Le prossime elezioni presidenziali italiane inizieranno il 24 gennaio, quando più di 1.000 deputati e delegati regionali si riuniranno per questo scopo. La particolarità delle elezioni presidenziali italiane è che non ci sono quasi candidati ufficiali. La votazione potrebbe richiedere alcuni giorni.

La necessità del compromesso

Il presidente italiano ha molte responsabilità cerimoniali, ma è anche responsabile della risoluzione delle crisi politiche, assegnandogli un ruolo chiave in un Paese dove il governo dura in media un anno. Il vincitore del voto parlamentare segreto ha bisogno di una maggioranza di due terzi in uno dei primi tre turni di votazione. Allora basterebbe la maggioranza assoluta.

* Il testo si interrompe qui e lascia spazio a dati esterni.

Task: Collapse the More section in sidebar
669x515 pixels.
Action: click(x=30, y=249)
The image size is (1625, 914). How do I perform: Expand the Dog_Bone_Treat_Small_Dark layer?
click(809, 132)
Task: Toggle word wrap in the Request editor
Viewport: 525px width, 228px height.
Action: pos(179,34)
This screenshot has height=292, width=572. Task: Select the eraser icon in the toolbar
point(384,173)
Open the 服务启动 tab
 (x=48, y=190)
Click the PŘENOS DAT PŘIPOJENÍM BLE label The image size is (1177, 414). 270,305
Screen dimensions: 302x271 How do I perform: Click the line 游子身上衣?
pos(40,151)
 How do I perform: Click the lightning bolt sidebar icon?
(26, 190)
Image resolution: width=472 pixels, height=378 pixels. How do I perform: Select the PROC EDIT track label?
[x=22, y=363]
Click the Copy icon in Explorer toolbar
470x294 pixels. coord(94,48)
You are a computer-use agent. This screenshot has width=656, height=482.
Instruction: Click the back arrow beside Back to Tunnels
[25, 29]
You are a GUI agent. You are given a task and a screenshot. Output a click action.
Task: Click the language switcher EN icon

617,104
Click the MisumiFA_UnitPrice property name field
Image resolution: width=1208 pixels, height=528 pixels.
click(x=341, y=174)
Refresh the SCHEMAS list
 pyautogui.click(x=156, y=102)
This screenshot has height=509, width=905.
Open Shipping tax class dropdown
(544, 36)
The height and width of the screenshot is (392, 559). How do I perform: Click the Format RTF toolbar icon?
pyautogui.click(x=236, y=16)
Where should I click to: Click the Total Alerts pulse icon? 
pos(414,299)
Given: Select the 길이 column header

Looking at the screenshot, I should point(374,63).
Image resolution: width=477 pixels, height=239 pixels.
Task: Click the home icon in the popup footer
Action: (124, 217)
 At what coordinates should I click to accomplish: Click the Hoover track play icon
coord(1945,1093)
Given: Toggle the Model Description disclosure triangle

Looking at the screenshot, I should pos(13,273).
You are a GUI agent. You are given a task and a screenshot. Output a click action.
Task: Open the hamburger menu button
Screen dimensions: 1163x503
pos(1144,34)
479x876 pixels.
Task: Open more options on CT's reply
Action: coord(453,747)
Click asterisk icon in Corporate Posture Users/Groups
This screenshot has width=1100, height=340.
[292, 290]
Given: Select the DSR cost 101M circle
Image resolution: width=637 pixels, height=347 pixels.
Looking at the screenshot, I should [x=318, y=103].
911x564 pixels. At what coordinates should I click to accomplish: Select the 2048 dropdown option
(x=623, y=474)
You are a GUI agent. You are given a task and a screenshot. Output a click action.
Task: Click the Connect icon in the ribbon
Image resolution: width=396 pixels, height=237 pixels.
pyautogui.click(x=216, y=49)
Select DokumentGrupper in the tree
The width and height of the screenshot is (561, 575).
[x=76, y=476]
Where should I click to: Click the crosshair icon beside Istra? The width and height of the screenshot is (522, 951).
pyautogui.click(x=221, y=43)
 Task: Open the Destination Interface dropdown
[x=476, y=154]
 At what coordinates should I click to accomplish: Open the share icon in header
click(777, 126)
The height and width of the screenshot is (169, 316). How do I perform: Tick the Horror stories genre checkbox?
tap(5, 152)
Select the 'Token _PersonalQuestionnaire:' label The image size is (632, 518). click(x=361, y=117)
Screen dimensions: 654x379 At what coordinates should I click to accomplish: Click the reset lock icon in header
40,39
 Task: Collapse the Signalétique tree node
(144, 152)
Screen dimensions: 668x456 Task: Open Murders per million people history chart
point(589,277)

Né il blocco di centrodestra né quello di centrosinistra hanno voti sufficienti per respingere un candidato dal loro favore, il che significa che è necessario un compromesso per evitare una situazione di stallo di lunga data, riferisce Reuters.

“Lavoreremo con i leader di centrodestra… per concordare un nome che possa ottenere un ampio consenso in parlamento”, ha detto Berlusconi. I suoi alleati di destra, Lega Matteo Salvini e Fratelli d’Italia, hanno affermato di aver rispettato la sua decisione.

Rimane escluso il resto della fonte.